Mistral 7B

Download PDF

Mistral 7B

Metadata

Compute Setup

The paper does not list the exact training hardware, total training tokens, optimizer, or batch size. It thanks CoreWeave for cluster help and CINECA/EuroHPC Leonardo for resources, but it does not name an accelerator model. Under the project rule, the hardware setting should therefore be inferred only at the era/toolchain level: a 2023 CUDA GPU training and serving environment in the A100/H100 generation, because the paper depends on FlashAttention, xFormers, vLLM, and cloud deployment paths on AWS, GCP, and Azure. The exact device count and training duration are unsupported by the local source and should not be filled in.

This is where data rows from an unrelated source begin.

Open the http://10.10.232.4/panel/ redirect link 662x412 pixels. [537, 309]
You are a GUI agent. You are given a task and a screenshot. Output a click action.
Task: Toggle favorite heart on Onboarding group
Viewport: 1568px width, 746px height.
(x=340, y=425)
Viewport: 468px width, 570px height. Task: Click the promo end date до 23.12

The paper is much more concrete about inference-time structure. Mistral 7B is a 7B-parameter Transformer with dimension 4,096, 32 layers, 32 attention heads, head dimension 128, hidden dimension 14,336, 8 key/value heads, vocabulary size 32,000, context length 8,192, and sliding-window size 4,096. The reference implementation is designed for local or cloud deployment using vLLM and SkyPilot. The architecture is therefore documented primarily as a serving-efficient 7B model rather than as a fully disclosed pretraining run.

Bottleneck

Mistral's bottleneck is serving long-context dense Transformers under latency and memory constraints. During autoregressive decoding, key/value cache memory grows with the number of generated or prefetched tokens, and each new token must attend over available prior context. The paper states that vanilla attention has quadratic operation count in sequence length and that inference suffers higher latency and lower throughput as cache availability shrinks.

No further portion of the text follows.